■ PROMPT:
Which lines of the listing below contain the word "agent"? Collect each of those lines in full, treating uppercase and lowercase as different.

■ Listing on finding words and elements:
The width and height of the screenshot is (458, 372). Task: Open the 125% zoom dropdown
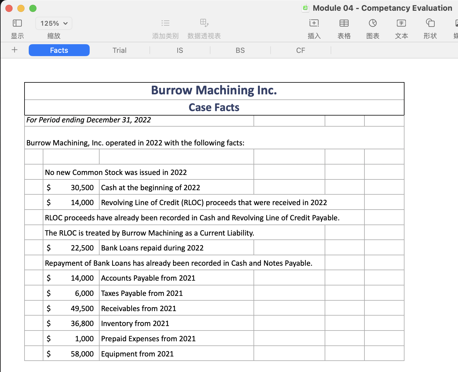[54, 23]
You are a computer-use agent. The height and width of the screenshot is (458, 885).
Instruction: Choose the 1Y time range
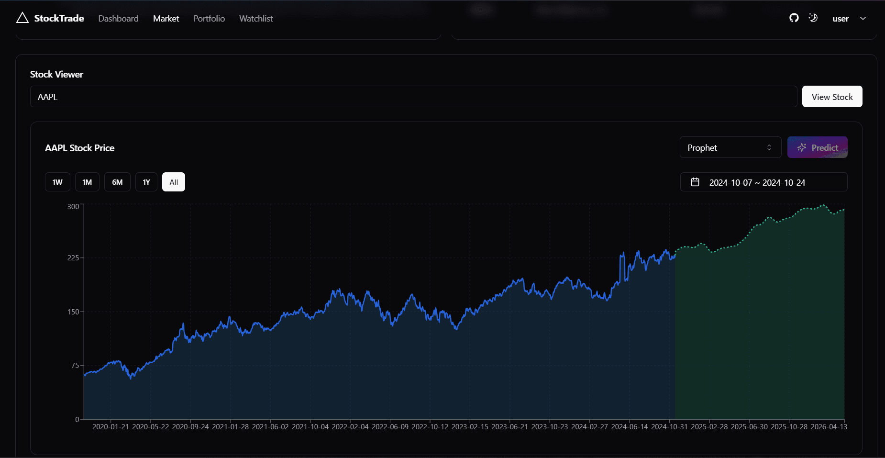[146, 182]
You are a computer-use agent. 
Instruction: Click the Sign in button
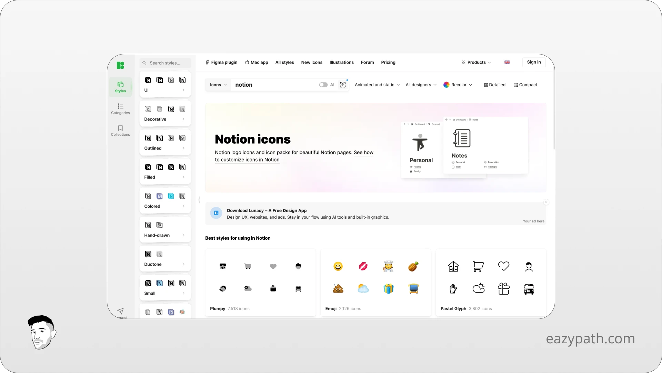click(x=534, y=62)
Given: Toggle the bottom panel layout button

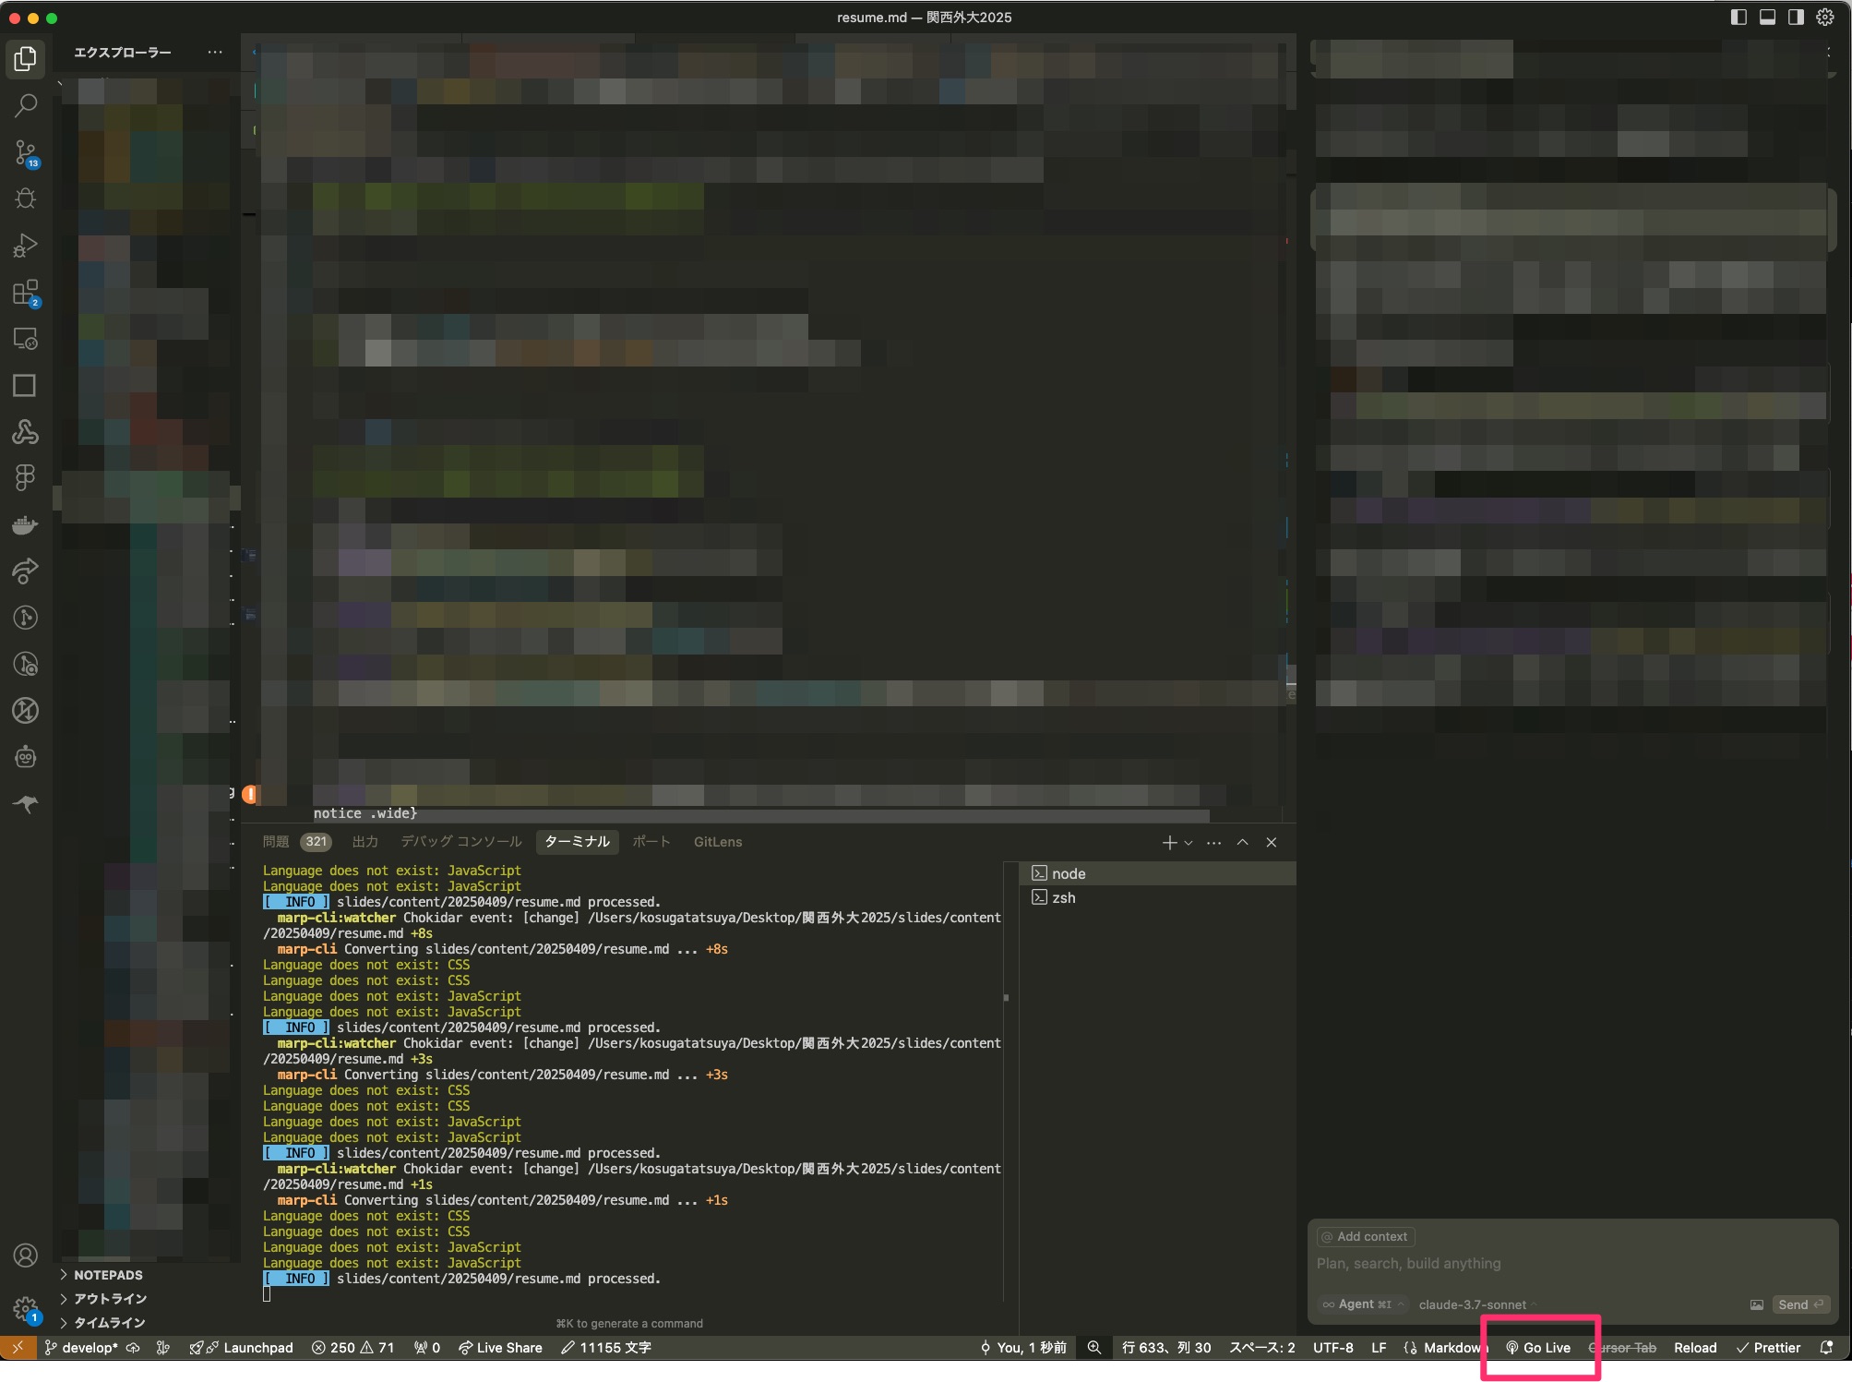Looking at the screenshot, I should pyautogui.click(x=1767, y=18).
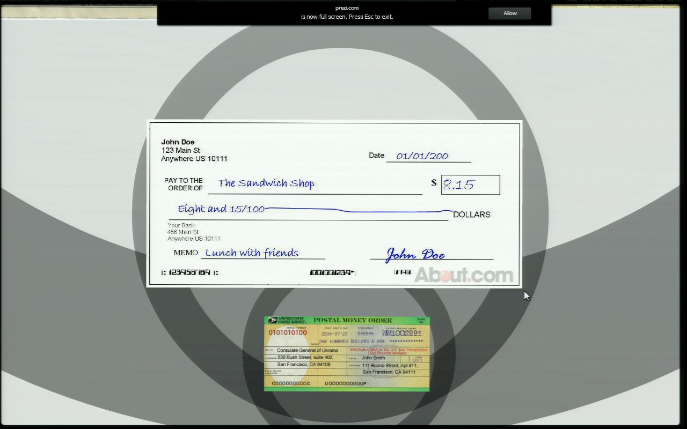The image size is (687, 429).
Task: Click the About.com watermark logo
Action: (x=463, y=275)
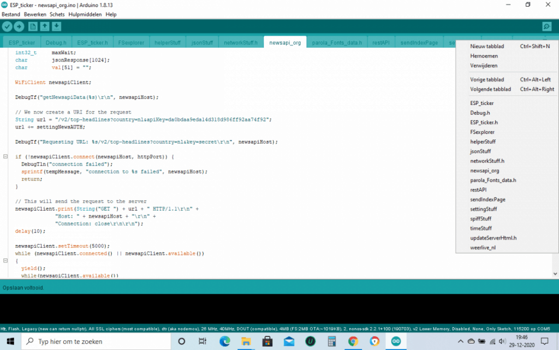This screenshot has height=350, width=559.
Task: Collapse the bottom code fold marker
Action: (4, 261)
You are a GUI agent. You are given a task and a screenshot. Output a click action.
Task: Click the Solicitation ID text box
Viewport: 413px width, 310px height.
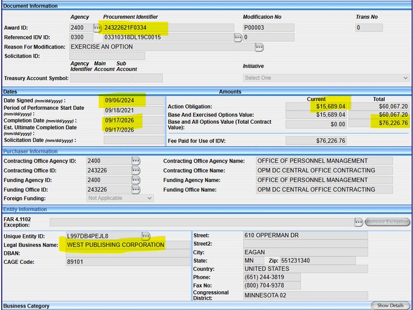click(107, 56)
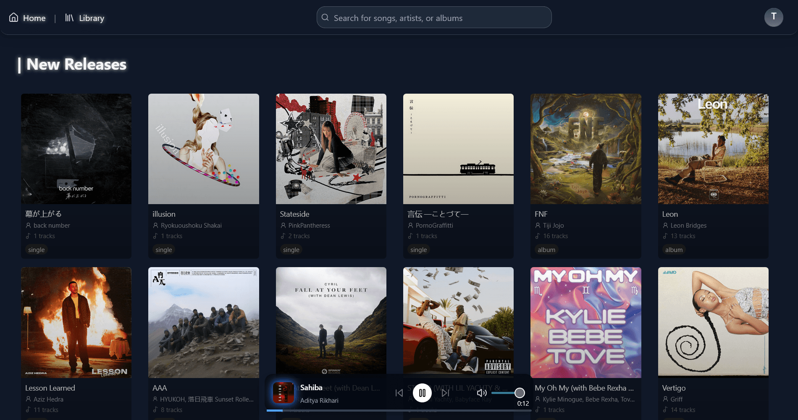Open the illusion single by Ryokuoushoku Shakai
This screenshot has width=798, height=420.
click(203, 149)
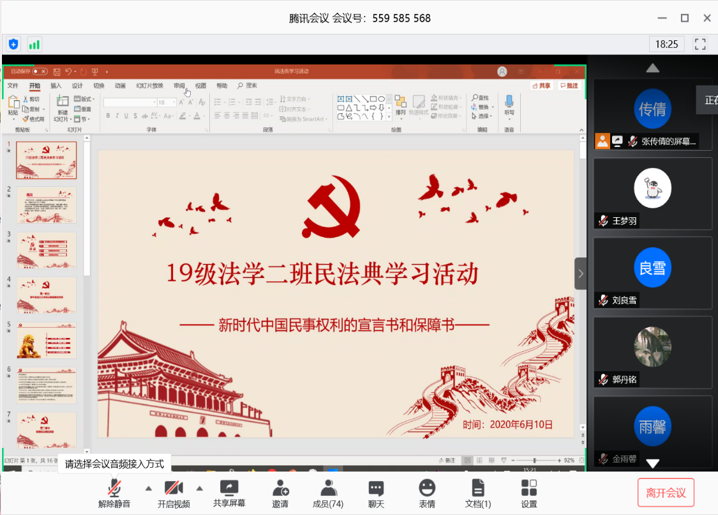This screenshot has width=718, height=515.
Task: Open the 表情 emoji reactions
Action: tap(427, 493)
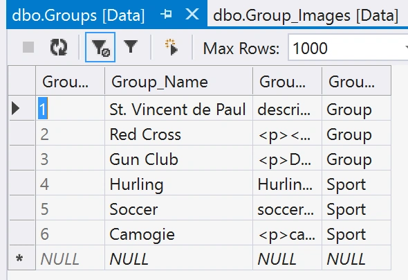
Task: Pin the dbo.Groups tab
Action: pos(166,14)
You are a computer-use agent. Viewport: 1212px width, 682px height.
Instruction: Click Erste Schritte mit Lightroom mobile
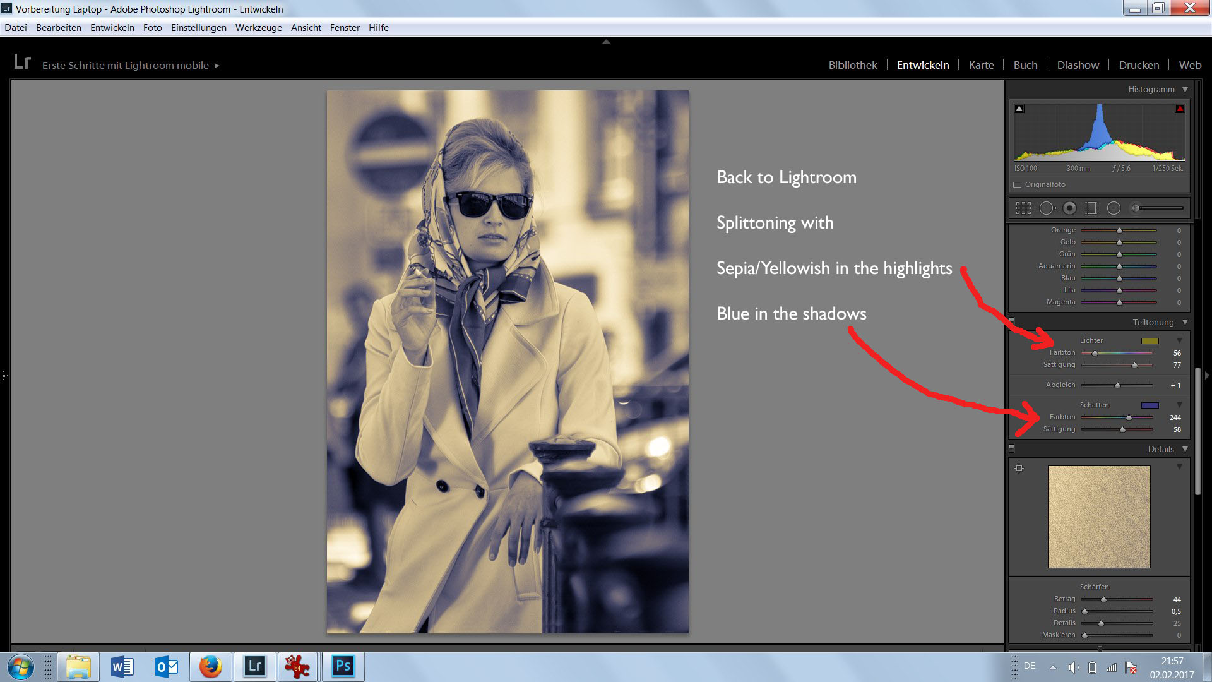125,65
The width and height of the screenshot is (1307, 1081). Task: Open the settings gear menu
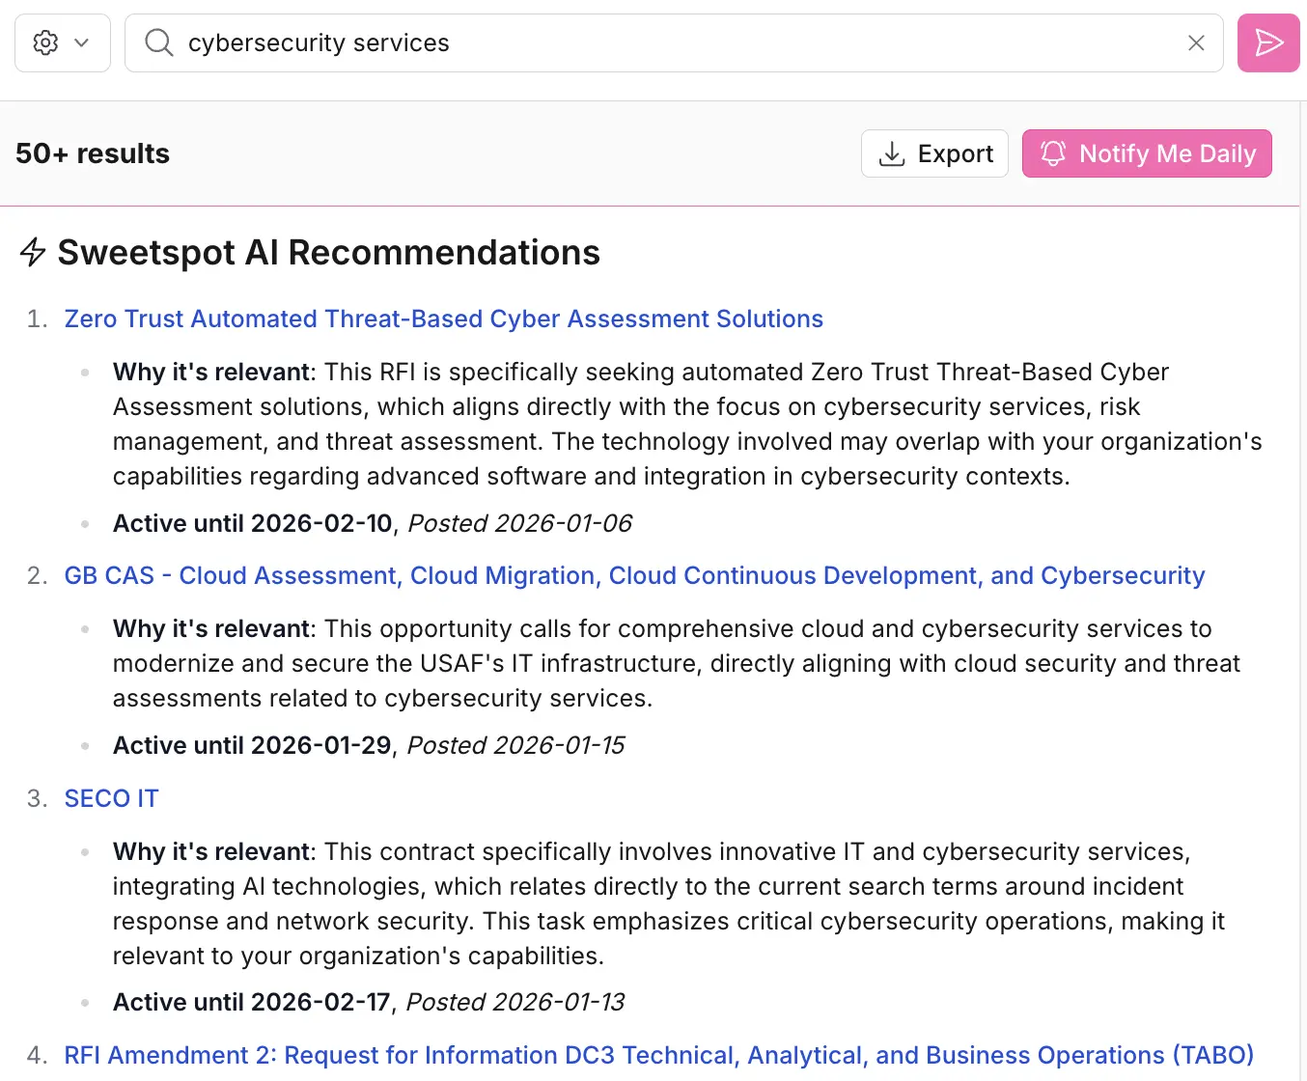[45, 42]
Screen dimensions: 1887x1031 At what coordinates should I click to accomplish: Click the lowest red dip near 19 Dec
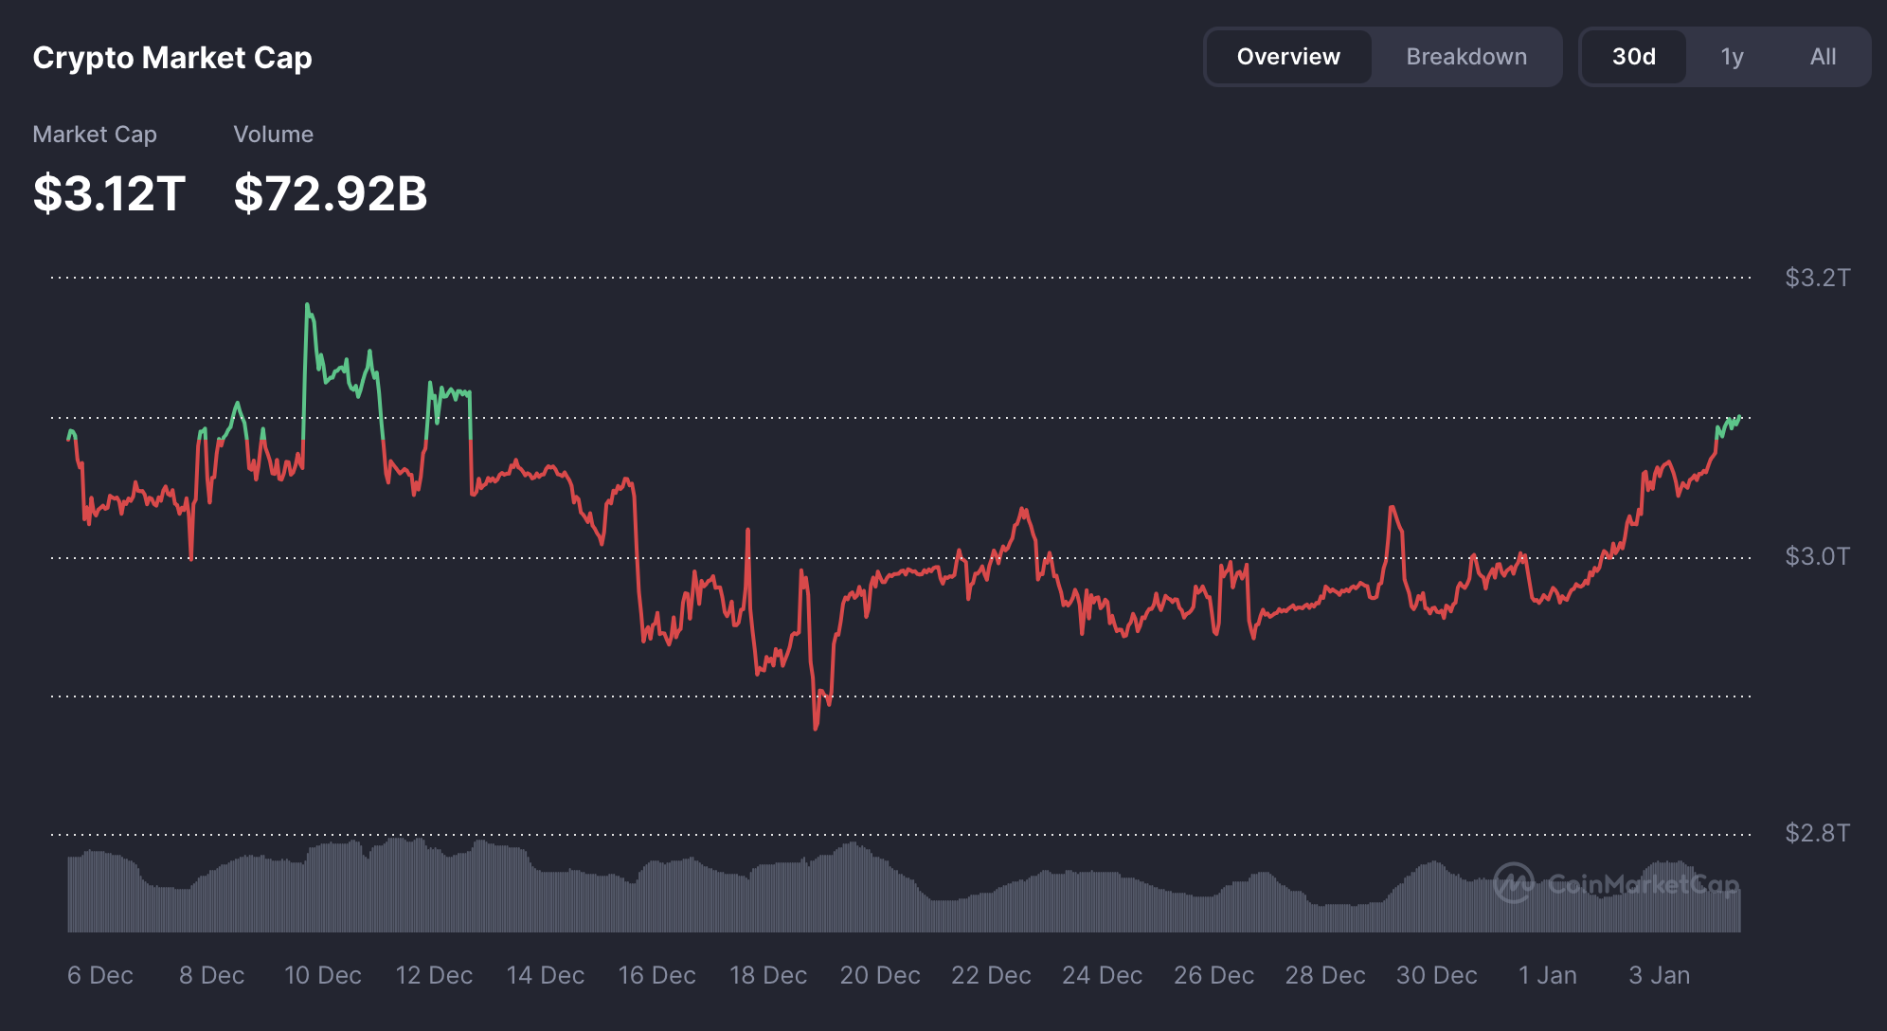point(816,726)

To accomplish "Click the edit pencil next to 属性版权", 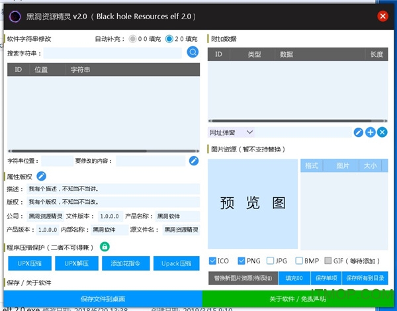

■ COMPLETE ANSWER:
You are a computer-use agent. The height and width of the screenshot is (458, 885).
You are a computer-use agent. 
You are a GUI agent. You are given a task and a screenshot. Output a click action.
You are a computer-use agent. Viewport: 1212px width, 682px height.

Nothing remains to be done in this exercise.